= DATASET ENTRIES =
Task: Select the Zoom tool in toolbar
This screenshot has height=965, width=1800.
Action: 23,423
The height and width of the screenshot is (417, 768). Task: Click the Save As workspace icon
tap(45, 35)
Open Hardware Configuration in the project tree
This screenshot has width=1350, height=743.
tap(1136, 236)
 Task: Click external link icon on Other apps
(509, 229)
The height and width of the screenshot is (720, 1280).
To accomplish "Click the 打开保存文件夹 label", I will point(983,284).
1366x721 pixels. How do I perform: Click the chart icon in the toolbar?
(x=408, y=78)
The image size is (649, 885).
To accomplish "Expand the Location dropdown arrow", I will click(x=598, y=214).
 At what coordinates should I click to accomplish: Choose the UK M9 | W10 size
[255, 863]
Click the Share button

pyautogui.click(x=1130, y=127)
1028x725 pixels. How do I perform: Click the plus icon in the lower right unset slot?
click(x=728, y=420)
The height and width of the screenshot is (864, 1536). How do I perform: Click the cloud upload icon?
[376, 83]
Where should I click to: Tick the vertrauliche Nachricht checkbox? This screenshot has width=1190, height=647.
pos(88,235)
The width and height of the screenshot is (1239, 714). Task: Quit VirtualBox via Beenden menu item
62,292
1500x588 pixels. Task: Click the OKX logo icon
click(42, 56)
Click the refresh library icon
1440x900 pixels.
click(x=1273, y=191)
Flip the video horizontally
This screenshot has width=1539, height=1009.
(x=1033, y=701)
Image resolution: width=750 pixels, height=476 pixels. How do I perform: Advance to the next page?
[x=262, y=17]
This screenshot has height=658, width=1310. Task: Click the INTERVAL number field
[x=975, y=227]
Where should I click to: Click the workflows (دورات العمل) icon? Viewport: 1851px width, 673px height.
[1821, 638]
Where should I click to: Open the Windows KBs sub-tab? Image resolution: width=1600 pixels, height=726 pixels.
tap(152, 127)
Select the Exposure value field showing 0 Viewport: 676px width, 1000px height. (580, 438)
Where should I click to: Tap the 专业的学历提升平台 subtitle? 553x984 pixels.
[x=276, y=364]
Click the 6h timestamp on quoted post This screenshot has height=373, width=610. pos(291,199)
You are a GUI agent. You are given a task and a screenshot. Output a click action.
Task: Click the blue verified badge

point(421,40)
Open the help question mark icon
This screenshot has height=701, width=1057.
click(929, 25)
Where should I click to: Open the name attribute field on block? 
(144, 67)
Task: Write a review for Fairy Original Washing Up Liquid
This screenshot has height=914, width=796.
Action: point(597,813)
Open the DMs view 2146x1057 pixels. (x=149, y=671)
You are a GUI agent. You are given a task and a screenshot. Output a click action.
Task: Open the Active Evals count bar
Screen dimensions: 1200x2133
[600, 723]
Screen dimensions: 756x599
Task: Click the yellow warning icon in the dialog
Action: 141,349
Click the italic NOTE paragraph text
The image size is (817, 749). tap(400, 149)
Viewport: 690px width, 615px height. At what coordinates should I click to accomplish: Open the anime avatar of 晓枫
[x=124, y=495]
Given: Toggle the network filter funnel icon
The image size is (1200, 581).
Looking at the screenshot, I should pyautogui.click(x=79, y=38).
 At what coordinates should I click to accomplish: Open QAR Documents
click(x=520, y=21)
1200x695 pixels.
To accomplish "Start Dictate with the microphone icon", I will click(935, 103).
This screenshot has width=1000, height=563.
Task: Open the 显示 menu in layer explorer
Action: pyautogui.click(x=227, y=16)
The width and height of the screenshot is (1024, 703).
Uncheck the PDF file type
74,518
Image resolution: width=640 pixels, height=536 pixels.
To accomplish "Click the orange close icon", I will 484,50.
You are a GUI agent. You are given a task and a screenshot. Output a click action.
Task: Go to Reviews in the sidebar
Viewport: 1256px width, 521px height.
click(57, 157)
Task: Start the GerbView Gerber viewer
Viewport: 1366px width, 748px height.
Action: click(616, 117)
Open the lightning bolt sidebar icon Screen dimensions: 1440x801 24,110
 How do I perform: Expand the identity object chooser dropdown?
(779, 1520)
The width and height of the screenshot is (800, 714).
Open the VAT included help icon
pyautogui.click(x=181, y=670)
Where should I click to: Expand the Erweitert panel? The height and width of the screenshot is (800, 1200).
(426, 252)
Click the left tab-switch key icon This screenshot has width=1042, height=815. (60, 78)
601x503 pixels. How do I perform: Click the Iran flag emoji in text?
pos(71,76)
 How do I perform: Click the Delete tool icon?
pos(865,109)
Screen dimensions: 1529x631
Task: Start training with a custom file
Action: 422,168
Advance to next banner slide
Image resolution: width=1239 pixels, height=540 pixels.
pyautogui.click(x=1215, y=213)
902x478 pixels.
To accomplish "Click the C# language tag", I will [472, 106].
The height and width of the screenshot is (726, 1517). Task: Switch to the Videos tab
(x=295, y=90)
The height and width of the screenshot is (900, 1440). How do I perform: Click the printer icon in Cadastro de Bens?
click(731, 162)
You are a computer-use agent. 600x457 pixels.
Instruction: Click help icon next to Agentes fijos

= WORK INSTRUCTION =
Reproduce all of the entries verbatim.

= OUTPUT BELOW =
Task: Select the Zoom tool in toolbar
This screenshot has height=965, width=1800.
Action: 23,423
The height and width of the screenshot is (417, 768). Task: Click the Save As workspace icon
tap(45, 35)
Open Hardware Configuration in the project tree
This screenshot has width=1350, height=743.
tap(1136, 236)
 Task: Click external link icon on Other apps
(509, 229)
The height and width of the screenshot is (720, 1280).
To accomplish "Click the 打开保存文件夹 label", I will point(983,284).
1366x721 pixels. How do I perform: Click the chart icon in the toolbar?
(x=408, y=78)
The image size is (649, 885).
To accomplish "Expand the Location dropdown arrow", I will click(x=598, y=214).
 At what coordinates should I click to accomplish: Choose the UK M9 | W10 size
[255, 863]
Click the Share button

pyautogui.click(x=1130, y=127)
1028x725 pixels. How do I perform: Click the plus icon in the lower right unset slot?
click(x=728, y=420)
The height and width of the screenshot is (864, 1536). How do I perform: Click the cloud upload icon?
[376, 83]
Where should I click to: Tick the vertrauliche Nachricht checkbox? This screenshot has width=1190, height=647.
pos(88,235)
The width and height of the screenshot is (1239, 714). Task: Quit VirtualBox via Beenden menu item
62,292
1500x588 pixels. Task: Click the OKX logo icon
click(42, 56)
Click the refresh library icon
1440x900 pixels.
click(x=1273, y=191)
Flip the video horizontally
This screenshot has width=1539, height=1009.
(x=1033, y=701)
Image resolution: width=750 pixels, height=476 pixels. How do I perform: Advance to the next page?
[x=262, y=17]
This screenshot has height=658, width=1310. Task: Click the INTERVAL number field
[x=975, y=227]
Where should I click to: Click the workflows (دورات العمل) icon? Viewport: 1851px width, 673px height.
[1821, 638]
Where should I click to: Open the Windows KBs sub-tab? Image resolution: width=1600 pixels, height=726 pixels.
tap(152, 127)
Select the Exposure value field showing 0 Viewport: 676px width, 1000px height. (580, 438)
Where should I click to: Tap the 专业的学历提升平台 subtitle? 553x984 pixels.
[x=276, y=364]
Click the 6h timestamp on quoted post This screenshot has height=373, width=610. pos(291,199)
You are a GUI agent. You are given a task and a screenshot. Output a click action.
Task: Click the blue verified badge

point(421,40)
Open the help question mark icon
This screenshot has height=701, width=1057.
click(929, 25)
Where should I click to: Open the name attribute field on block? 
(144, 67)
Task: Write a review for Fairy Original Washing Up Liquid
This screenshot has height=914, width=796.
Action: point(597,813)
Open the DMs view 2146x1057 pixels. (x=149, y=671)
You are a GUI agent. You are given a task and a screenshot. Output a click action.
Task: Open the Active Evals count bar
Screen dimensions: 1200x2133
[600, 723]
Screen dimensions: 756x599
Task: Click the yellow warning icon in the dialog
Action: 141,349
Click the italic NOTE paragraph text
The image size is (817, 749). tap(400, 149)
Viewport: 690px width, 615px height. At what coordinates should I click to accomplish: Open the anime avatar of 晓枫
[x=124, y=495]
Given: Toggle the network filter funnel icon
The image size is (1200, 581).
Looking at the screenshot, I should pyautogui.click(x=79, y=38).
 At what coordinates should I click to accomplish: Open QAR Documents
click(x=520, y=21)
1200x695 pixels.
To accomplish "Start Dictate with the microphone icon", I will click(935, 103).
This screenshot has width=1000, height=563.
Task: Open the 显示 menu in layer explorer
Action: pyautogui.click(x=227, y=16)
The width and height of the screenshot is (1024, 703).
Uncheck the PDF file type
74,518
Image resolution: width=640 pixels, height=536 pixels.
To accomplish "Click the orange close icon", I will 484,50.
You are a GUI agent. You are given a task and a screenshot. Output a click action.
Task: Go to Reviews in the sidebar
Viewport: 1256px width, 521px height.
click(57, 157)
Task: Start the GerbView Gerber viewer
Viewport: 1366px width, 748px height.
Action: click(616, 117)
Open the lightning bolt sidebar icon Screen dimensions: 1440x801 24,110
 How do I perform: Expand the identity object chooser dropdown?
(779, 1520)
The width and height of the screenshot is (800, 714).
Open the VAT included help icon
pyautogui.click(x=181, y=670)
Where should I click to: Expand the Erweitert panel? The height and width of the screenshot is (800, 1200).
(426, 252)
Click the left tab-switch key icon This screenshot has width=1042, height=815. (60, 78)
601x503 pixels. How do I perform: Click the Iran flag emoji in text?
pos(71,76)
 How do I perform: Click the Delete tool icon?
pos(865,109)
Screen dimensions: 1529x631
Task: Start training with a custom file
Action: 422,168
Advance to next banner slide
Image resolution: width=1239 pixels, height=540 pixels.
pyautogui.click(x=1215, y=213)
902x478 pixels.
To accomplish "Click the C# language tag", I will [472, 106].
The height and width of the screenshot is (726, 1517). Task: Switch to the Videos tab
(x=295, y=90)
The height and width of the screenshot is (900, 1440). How do I perform: Click the printer icon in Cadastro de Bens?
click(731, 162)
You are a computer-use agent. 600x457 pixels.
Instruction: Click help icon next to Agentes fijos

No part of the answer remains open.